### Exercise brief
Print exactly what the entries say, line by line, from the first line down to the one with "[Black\White RTX Build - RGB] (952, 594)", inclusive.

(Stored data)
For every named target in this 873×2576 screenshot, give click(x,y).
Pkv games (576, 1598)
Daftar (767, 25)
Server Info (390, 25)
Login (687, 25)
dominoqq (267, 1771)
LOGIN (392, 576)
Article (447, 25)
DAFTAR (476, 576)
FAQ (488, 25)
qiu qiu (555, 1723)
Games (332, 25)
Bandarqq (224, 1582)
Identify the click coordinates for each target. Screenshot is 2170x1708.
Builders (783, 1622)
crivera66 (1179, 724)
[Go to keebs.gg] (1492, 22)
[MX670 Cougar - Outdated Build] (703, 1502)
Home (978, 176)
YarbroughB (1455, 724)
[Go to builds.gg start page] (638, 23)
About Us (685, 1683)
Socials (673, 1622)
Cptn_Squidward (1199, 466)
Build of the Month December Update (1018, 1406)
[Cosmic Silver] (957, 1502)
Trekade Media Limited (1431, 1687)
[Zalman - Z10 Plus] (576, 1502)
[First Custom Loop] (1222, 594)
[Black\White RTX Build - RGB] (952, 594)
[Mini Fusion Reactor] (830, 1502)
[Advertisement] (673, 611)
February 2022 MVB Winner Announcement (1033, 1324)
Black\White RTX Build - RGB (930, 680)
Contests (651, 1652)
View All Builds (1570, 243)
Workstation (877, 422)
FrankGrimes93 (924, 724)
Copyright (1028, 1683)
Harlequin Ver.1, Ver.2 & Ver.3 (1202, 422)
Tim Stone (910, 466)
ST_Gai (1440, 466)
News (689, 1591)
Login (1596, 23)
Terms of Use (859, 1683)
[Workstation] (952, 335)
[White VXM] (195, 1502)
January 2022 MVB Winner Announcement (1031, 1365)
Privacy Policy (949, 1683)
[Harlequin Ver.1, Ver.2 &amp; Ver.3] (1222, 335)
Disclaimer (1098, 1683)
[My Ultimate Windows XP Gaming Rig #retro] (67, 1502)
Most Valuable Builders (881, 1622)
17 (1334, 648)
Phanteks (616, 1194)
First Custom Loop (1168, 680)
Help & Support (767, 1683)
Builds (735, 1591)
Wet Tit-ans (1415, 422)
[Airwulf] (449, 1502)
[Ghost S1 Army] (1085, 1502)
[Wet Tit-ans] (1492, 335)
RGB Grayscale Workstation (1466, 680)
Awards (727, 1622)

### Output of the exercise
For every named target in this 873×2576 screenshot, give click(x,y).
Pkv games (576, 1598)
Daftar (767, 25)
Server Info (390, 25)
Login (687, 25)
dominoqq (267, 1771)
LOGIN (392, 576)
Article (447, 25)
DAFTAR (476, 576)
FAQ (488, 25)
qiu qiu (555, 1723)
Games (332, 25)
Bandarqq (224, 1582)
Identify the click coordinates for each target. Screenshot is 2170x1708.
Builders (783, 1622)
crivera66 (1179, 724)
[Go to keebs.gg] (1492, 22)
[MX670 Cougar - Outdated Build] (703, 1502)
Home (978, 176)
YarbroughB (1455, 724)
[Go to builds.gg start page] (638, 23)
About Us (685, 1683)
Socials (673, 1622)
Cptn_Squidward (1199, 466)
Build of the Month December Update (1018, 1406)
[Cosmic Silver] (957, 1502)
Trekade Media Limited (1431, 1687)
[Zalman - Z10 Plus] (576, 1502)
[First Custom Loop] (1222, 594)
[Black\White RTX Build - RGB] (952, 594)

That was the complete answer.